Иприт - Всеволод Иванов
Шрифт:
Интервал:
Закладка:
— Ага, такая игра? — сказал раздраженно Ганс. — Так-то вы уважаете европейцев?! Сусанна, у тебя плотно?
Сусанна указала пальцами, что противогаз сидит плотно. Она продула уголь.
— Раз.
— Два. Разойдитесь, граждане, пока не поздно.
Но позы дикарей становились все более угрожающими.
— Ах, так! Три-и!..
Он кинул кругленький небольшой снаряд. И тогда яростное чиханье охватило дикарей.
Они держались за рты, за нос. Прижимали к земле животы. Ничто не помогало. Чиханье сверлило их тела, выворачивало внутренности.
И тогда робко они начали молиться новому богу.
Ганс слез с дерева и, благосклонно подавая целовать руку подползшим на четвереньках дикарям, проговорил с сожалением:
— Жаль, брата нет.
И Сусанна подтвердила его мысль.
— Знаешь, Ганс, ты совсем как бог Кюрре. И даже лучше.
Позже дикари принесли ему маисовых лепешек и знаками объяснили, что на острове нет никого из европейцев и что сюда никогда не заходят пароходы.
Попивая из тыквы пальмовое вино под шелестящими пальмами, Ганс с любовью и нежностью смотрел на океан, ласково бивший в скалы голубыми пахучими волнами.
— Хорошо, Сусанна, а? Как в кинематографе.
И Сусанна вздыхала от счастья.
— Совсем, Ганс, как в хорошей картине.
— Да, только бы вместо вина — пива да хорошую газету.
— А мне зеркало.
— Будет, если в воду посмотришься. Не для кого!
Дикари им поклонялись каждое утро и вечер.
Позже пошли дети, и Ганс сделал распоряжение перенести поклонение на детей.
Счастье и покой царили на острове «имени Эдгарда и К°». Ганс научил дикарей делать самые лучшие гребенки из пальмового дерева. Они приносили их как дань, а волосы расчесывали по-старинному — пятерней.
Живут они в кабинке аэроплана.
Запас гребенок все увеличивается и увеличивается, и когда Ганс приедет в Европу, он на этой спекуляции подзаработает по-настоящему.
Но Ганс не верит, что Европа цела. Иначе Эдгард и К° нашли бы его. Ведь секрет несгораемой целлюлозы Ши с ним. Да, если бы была цела, завернул бы какой-нибудь пароход к острову с потухшим вулканом.

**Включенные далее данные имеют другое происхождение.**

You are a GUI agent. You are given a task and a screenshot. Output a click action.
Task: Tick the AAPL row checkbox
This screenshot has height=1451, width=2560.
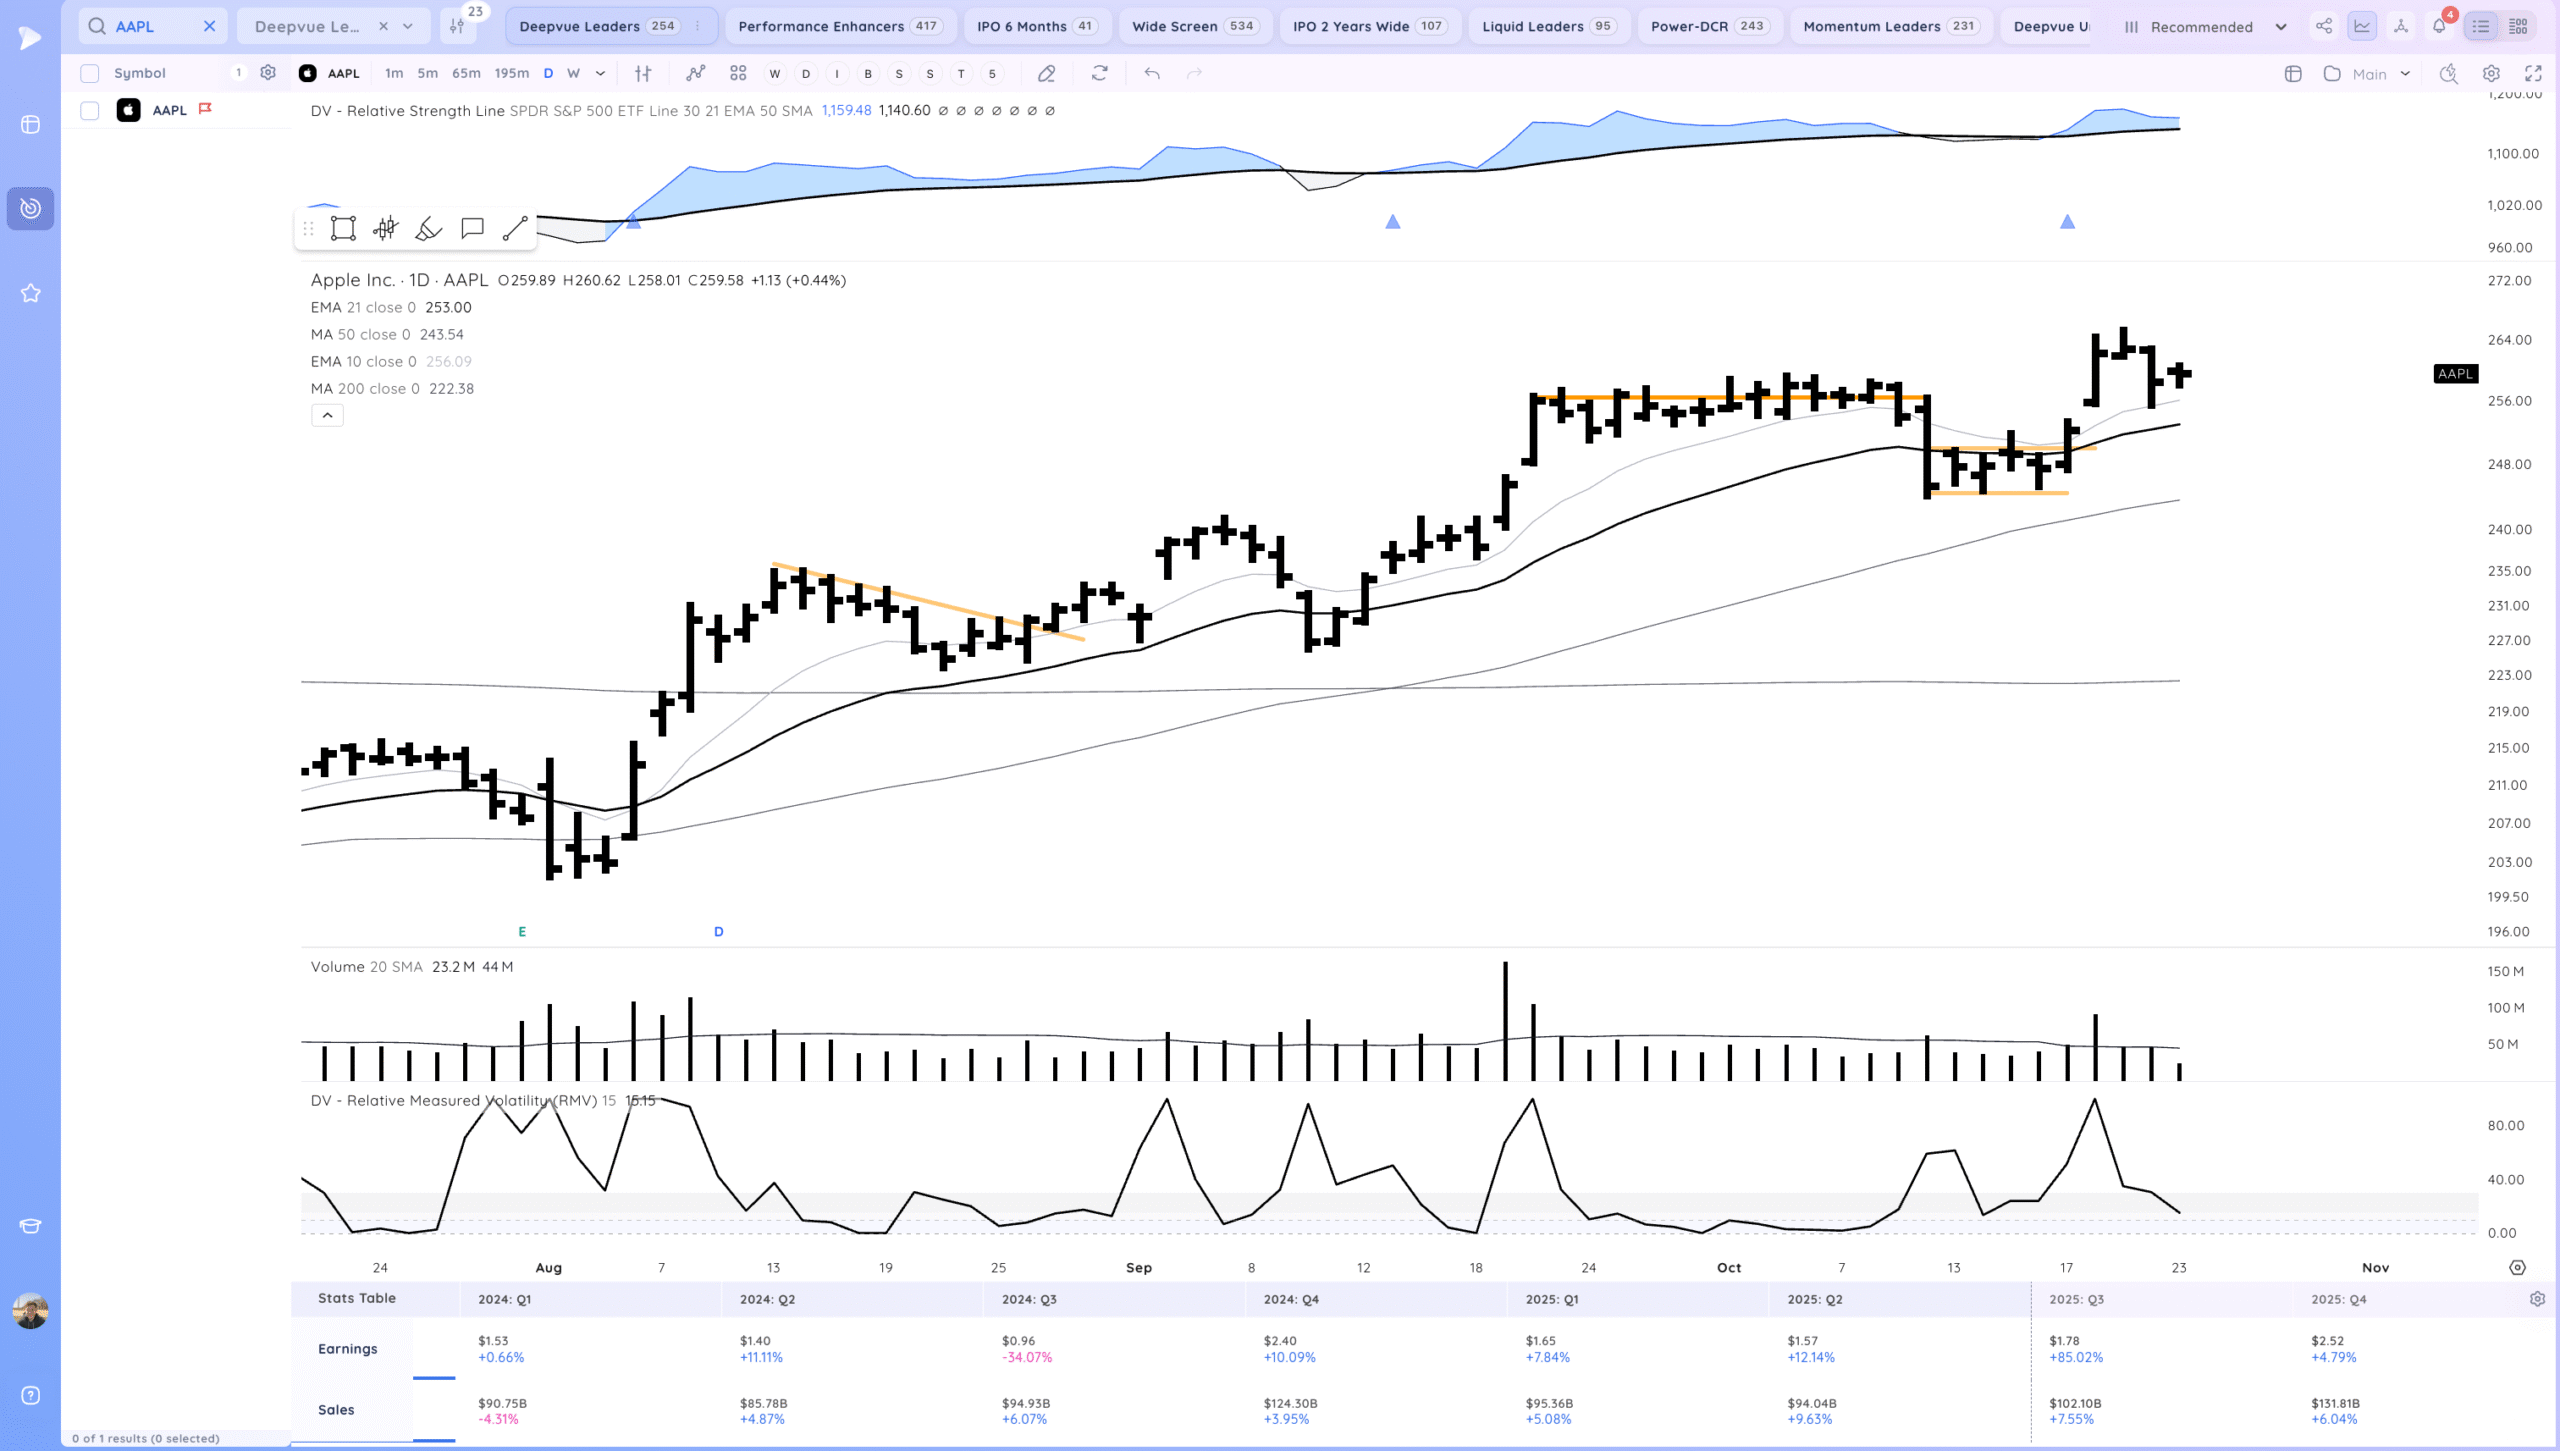pos(90,110)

А по острову ходят слухи, что Сусанна изменяет своему мужу под крылом аэроплана с молоденькими дикарями. А за услуги она платит им поршневыми кольцами с цилиндров и пружинами с сидений аэроплана. Из пружин дикари делают себе прически, и потому поклонников у Сусанны много.
По праздникам дикари фокстрируют, и сам бог Ганс иногда поправляет их.
ГЛАВА 55
Содержащая ПИСЬМО НЕГРА ХОЛЬТЕНА своему русскому другу НАЧДИВУ ПАВЛУ СЛОВОХОТОВУ
Дорогой друг и благодетель, Павел Егорович, во первых строках этого письма имею честь сообщить вам, что в жизни моей все обстоит благополучно.
При восстании буржуев, случившемся недавно в Шотландии, постреляли их маленечко, главарей главным образом. И тогда они немедленно сложили оружие и принесли повинную пред советской рабочей властью.
А мне, дорогой Павел Егорыч, очень скучно на старости лет и не с кем слова проговорить. Слава тоже не радует, потому что привязанности приобретаешь в дни нищеты и горя, а теперь остается только один почет. Разве что полетаешь на аэроплане над Африкой и какого-нибудь завалящего слона пристрелишь. При сем посылаю тебе клык упомянутого слона как подарок. Попробуй из него выточить трубку или седло, что твоему матросскому сердцу будет любо.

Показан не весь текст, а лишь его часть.